Même si l'aspect "Metal Prog sombre, mais pas trop bourrin" renvoie innévitablement à Pain Of Salvation ou à Leprous, la meilleure comparaison pour se faire une image de Unique serait d'imaginer un mélange, aussi étrange qu'il puisse paraître, entre Opeth (pré-Heritage) et Deftones. En effet, si Unique reste dans la veine artistique des deux précédents efforts des Grecs, l'album semble néanmoins plus obscur, et Poem arrive a traiter son sujet avec plus d'intensité. Pour autant, la musique ne gagne pas en violence ou en vélocité sur cet opus. Les chants hurlés sont par exemple exception (Euthanasia, Discipline, les refrains semi-saturés de Brightness Of Loss) et ne servent qu'à renforcer encore des images que le groupe aurait pu transmettre sans growls. La structure des titres est souvent évolutive, progressive, sans être un prétexte démonstratif : Poem privilégie systématiquement les émotions plutôt que la technique.
Mais de nombreuses formations peuvent se targuer d'en dire autant. Alors, qu'est-ce qui fait sortir Poem du lot ? Non contents de proposer des titres solides, les Grecs le font en assimilant leurs influences de façon surprenante. Tantôt imprégnée de Rock Alternatif des années 2000 (les couplets de Four Cornered God), tantôt de la poisseur de Tool ou de Leprous (My Own Disorder), la musique de Poem a souvent prévu de quoi surprendre tout en restant parfaitement logique et cohérente. Des chœurs bien pensés dans certains refrains qu'on aurait pas vu venir (Euthanasia, My Own Disorder), des éléments plus Pop assez surprenants (Unique), des parties syncopées sauvages dont on pensait être à l'abri (au milieu de Four Cornered God)... Poem donne presque l'impression qu'on écoute un nouveau genre de Metal, pertinent et habité, qui regrouperait A Perfect Circle, Biffy Clyro, Katatonia, et Deftones.
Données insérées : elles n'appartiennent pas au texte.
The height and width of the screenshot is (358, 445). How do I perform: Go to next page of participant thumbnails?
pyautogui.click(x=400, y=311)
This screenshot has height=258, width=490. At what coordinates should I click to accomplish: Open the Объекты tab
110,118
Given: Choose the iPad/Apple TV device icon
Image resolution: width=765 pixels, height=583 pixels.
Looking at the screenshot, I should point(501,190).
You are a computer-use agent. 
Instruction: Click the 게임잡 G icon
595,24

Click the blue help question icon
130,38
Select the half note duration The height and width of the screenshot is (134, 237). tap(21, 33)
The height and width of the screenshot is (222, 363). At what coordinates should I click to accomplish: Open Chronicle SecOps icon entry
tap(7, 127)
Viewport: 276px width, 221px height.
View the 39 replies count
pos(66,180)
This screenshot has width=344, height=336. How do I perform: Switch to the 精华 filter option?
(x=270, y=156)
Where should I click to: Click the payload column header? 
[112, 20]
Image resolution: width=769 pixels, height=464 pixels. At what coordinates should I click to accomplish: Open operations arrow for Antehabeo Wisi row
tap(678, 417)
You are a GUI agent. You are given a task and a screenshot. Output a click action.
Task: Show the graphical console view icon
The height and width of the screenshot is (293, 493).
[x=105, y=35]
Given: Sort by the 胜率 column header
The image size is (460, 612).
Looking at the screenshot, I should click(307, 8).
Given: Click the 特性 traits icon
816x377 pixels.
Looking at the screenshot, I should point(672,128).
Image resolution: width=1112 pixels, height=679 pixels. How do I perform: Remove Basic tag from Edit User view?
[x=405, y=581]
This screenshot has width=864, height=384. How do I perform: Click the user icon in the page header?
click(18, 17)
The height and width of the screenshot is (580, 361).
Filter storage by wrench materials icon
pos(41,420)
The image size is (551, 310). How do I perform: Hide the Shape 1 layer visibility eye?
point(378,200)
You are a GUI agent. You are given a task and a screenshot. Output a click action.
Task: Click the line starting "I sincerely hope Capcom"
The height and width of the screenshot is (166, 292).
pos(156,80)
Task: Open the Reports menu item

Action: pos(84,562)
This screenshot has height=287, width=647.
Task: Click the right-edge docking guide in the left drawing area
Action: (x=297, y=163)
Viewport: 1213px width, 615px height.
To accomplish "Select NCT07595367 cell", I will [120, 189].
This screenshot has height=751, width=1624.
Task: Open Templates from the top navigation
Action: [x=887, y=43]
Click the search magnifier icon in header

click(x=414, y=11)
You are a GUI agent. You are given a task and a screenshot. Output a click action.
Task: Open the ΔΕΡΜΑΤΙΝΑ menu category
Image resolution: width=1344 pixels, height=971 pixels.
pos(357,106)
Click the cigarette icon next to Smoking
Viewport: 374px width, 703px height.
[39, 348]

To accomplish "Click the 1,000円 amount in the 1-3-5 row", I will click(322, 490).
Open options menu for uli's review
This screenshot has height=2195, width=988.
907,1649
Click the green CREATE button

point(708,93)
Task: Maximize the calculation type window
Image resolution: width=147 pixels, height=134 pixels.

Malgré toutes les qualités de Unique, il faut tout de même mentionner que le titre éponyme représente une longueur dispensable. Faisant parfois écho à la façon dont Opeth arrangeait ses titres calmes ou acoustiques pendant sa période pré-Heritage, Unique n'en reste pas moins répétitive et donc lassante, et quand elle évolue enfin, c'est de manière bien plus maladroite que le font les autres titres.
Notons aussi la durée du disque, dépassant à peine les 40 minutes. Certes, c'est "suffisant", mais loin des standards des albums-pavés du milieu Prog. Avec seulement sept titres, Poem nous fait envie de plus, et personne n'aurait craché sur 10 ou 15 minutes de rab si Unique avait eu deux pistes de plus.
En dépit de ces axes d'amélioration, ce troisième effort est d'ores et déjà une excellente production, surtout venant d'un groupe encore assez discret. En comparaison aux précédents travaux des Grecs, Unique est une progression indéniable, et si Poem continue sur cette voie, peut-être que les clichés de l'introduction de cette chronique s'inverseront : "le pays de la crise financière de 2008, d'Archimède et de la féta ? Vous voulez dire le pays de Poem ?!"